In its July analysis of Brown’s four-year fiscal plan, the control board raised red flags, too. Rejecting the mayor’s four-year plan as “not operationally balanced,” the control board identified $225.5 million in revenue assumptions over four years it characterized as “speculative.”
That number includes $76.1 million in questionable revenues included in this year’s budget, a number that jibes with the best-case scenario identified by Copeland and his colleagues. Those shaky revenue assumptions include $65.1 million in federal aid that has not been approved by Congress and $11 million in casino revenue share, which the Seneca Nation of Indians stopped paying in 2017.
The control board identified risky revenue assumptions (primarily increased state aid, sales tax growth, and more casino money) of $59.4 million, $41.5 million, and $48.4 million in the years to come.
Investigative Post financial analyst Ken Kruly broke down the control board’s response, noting it is lobbying the state Legislature for permission to borrow up to $121 million over the next two years to help the city meet its budget shortfalls. That’s on top of the $25 million the city borrowed in June to plug last year’s deficit.
What the control board is not prepared to do is to shift to “hard” status from its current “soft,” or advisory, role. A hard control board can implement cost-cutting measures, including hiring and wage freezes. It can do little to create new revenue streams for the city, however.
The control board “is not here to replace our elected officials and their decisions, but to work with them and use our expertise to help them in these difficult times,” Fred Floss, a member of the control board and an economist at SUNY Buffalo State, told Investigative Post last month.
“I hope that we will be able to come out of this with aid from the federal and state governments to preserve services and protect our most vulnerable citizens,” Floss said.
Brown, too, has expressed hope the state Legislature will give Buffalo — and Rochester, and Syracuse, and other municipalities in the state — the go-ahead to borrow its way out of the deficits that loom if the federal government doesn’t come to the rescue.
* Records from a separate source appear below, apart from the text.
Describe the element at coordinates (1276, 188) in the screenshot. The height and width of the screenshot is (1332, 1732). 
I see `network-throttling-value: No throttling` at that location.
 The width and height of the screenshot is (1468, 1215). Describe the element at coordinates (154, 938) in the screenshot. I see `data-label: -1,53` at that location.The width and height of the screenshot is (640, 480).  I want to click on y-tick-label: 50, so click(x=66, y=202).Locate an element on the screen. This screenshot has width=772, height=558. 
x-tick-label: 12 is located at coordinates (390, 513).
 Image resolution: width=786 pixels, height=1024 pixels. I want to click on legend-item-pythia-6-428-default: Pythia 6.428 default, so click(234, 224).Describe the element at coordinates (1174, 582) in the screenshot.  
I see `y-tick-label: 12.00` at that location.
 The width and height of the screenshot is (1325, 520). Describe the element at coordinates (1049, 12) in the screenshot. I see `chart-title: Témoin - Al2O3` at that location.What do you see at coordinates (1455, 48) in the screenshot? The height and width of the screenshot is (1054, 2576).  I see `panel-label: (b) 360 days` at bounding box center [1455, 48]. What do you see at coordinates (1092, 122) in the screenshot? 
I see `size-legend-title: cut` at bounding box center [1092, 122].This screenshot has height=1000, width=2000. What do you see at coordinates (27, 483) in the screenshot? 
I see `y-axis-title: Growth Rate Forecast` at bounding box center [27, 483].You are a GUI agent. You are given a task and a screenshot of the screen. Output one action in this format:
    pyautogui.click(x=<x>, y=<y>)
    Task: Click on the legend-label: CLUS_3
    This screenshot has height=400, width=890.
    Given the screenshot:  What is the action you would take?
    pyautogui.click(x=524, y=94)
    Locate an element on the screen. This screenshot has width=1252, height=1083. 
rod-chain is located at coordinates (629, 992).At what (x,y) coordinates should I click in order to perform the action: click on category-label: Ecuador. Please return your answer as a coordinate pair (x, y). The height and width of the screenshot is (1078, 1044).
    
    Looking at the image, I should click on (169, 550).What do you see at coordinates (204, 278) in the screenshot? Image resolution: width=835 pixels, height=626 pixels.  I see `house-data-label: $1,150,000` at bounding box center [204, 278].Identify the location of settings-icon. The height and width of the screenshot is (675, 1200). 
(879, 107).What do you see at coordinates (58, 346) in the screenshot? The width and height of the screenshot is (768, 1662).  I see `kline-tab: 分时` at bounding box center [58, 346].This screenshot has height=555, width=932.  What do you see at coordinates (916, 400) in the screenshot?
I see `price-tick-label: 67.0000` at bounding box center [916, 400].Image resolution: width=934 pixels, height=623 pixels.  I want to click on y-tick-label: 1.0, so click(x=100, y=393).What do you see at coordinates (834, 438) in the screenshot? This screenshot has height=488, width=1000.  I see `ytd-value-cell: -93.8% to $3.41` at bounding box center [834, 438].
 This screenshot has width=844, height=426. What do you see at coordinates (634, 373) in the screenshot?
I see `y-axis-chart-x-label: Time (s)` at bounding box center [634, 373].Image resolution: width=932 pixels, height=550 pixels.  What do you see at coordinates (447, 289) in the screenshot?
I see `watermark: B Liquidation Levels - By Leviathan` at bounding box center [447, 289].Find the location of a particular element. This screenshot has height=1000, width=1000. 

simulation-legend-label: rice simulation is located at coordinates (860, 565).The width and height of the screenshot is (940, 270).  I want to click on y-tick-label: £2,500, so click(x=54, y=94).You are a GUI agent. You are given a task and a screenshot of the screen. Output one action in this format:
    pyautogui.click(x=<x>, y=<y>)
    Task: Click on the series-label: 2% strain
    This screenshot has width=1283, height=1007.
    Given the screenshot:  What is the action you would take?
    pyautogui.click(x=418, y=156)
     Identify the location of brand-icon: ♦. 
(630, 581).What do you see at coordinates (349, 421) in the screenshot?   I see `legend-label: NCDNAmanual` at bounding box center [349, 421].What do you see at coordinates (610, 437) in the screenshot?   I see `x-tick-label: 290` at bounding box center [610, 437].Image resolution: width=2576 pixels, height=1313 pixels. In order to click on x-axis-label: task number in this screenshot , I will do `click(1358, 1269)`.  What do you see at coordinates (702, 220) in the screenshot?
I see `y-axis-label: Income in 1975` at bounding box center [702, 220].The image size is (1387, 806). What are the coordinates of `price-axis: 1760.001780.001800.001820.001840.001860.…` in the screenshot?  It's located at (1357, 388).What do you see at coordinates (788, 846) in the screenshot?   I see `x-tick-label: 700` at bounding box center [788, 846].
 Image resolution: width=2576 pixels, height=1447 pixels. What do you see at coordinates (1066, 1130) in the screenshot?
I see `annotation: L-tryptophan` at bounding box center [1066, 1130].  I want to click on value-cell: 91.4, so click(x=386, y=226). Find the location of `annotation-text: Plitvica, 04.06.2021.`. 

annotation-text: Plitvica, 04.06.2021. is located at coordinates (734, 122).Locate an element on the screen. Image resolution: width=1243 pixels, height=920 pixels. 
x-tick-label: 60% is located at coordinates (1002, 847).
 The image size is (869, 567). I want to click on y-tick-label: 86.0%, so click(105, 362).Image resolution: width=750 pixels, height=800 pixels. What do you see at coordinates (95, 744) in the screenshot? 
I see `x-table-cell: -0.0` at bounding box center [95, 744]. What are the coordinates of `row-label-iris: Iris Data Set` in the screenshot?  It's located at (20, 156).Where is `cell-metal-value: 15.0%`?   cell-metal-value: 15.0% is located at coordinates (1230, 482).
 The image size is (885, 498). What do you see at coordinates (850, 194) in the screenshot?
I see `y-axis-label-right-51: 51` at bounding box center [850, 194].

Copeland, the co-author of the forthcoming report, said the data in the analysis date to June. Recent resurgences of the virus — as well as the reopening of schools in cities like Buffalo, where the infection rate has dropped — is likely to change the projections.
“We didn’t know what was going to happen to public health spending and police spending in these cities if there was a second wave,” he said.